Drug policy can further inhibit biodiversity conservation. As drug policy can displace the actions of traffickers and producers into more biodiverse locations, their impact on global biodiversity is magnified. As producers relocate to more remote locations, their actions of deforestation and dumping of toxic materials such as kerosene and hydrochloric acid can greatly damage biodiversity. Furthermore, anti-drug initiatives and policies can further drain funding and diminish resources available for environmental protection initiatives. Areas known for illicit drug production can further discourage tourism, conservation activists and local law enforcement. This allows drug producers to conduct themselves with more freedom and thereby increase their damage. Furthermore, the lack of tourism in such areas limits the revenue of local conservation efforts and the transparency of these issues.

== Possible solutions ==
Due to the nature of illicit drug production, it is inevitable that solutions to these environmental issues are synonymous with overall drug production prevention. However, by taking environmental impacts into account when formulating drug policies, it is possible to better mitigate this damage. Changes in approach have been highlighted as a key method to help target these environmental concerns. This involves analyzing these environmental impacts when assessing the effects of illicit drugs and informing the illicit drug consumer base and law-makers of these impacts.

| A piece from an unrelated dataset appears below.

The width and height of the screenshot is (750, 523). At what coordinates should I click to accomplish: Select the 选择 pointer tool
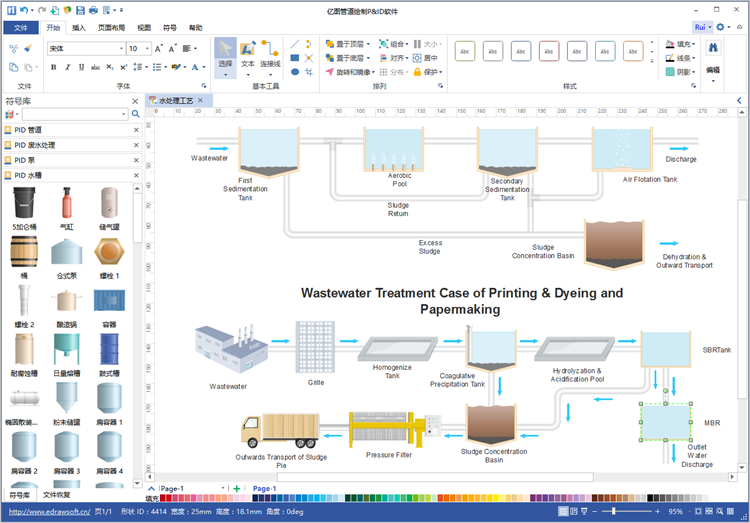pos(225,54)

Improved cooperation between international, national and regional-level organizations allows for a more informed and sustainable solution to drug production. Previous collaborative efforts have involved more reactive responses, which more or less displaced drug operations rather than preventing them. A more integrated response across different organizations allows for more preventive measures to be implemented. Furthermore, as many of the environmental impacts occur in transit countries, not just countries of origin, greater integration between different organizations could allow for preventive policies in transit countries to be established. An example of this improved cooperation can be seen in Plan Colombia, which saw the collaboration between the U.S. and the Colombian Government to combat drug production. The project saw a decrease in coca cultivation in Colombia from 160,000 hectares to 48,000 hectares and a decrease in the drug-related economy from US$7.5 billion to US$4.5 billion from 2008 to 2013.

Quelling the demand for illicit drugs has also been considered as a solution to the environmental impacts involved with drug production. That is, by reassessing current anti-drug propaganda and intertwining drug-related health issues with the environmental impacts of illicit drug production, a decrease in demand may be achieved. Shifting the approach of current advertisements to focus on such issues may better inform the public and consumers of illicit drugs of these environmental problems. This notion can be further carried into children's drug education, where placing greater emphasis on the environmental effects alongside the traditional and well-known health effects may incite a greater reaction. It has also been suggested that, besides just revealing these issues, it is important for advertising bodies to communicate the contribution individuals make by consuming illicit drugs, thereby increasing their sense of self-worth and lessening their dependence on illicit drugs. Enlightening more consumers of such problems may also attract a larger audience and support for anti-drug solutions. However, even if such a response fails to stem demand, shedding light on these issues may foster concerned voters who still may appeal to legislators.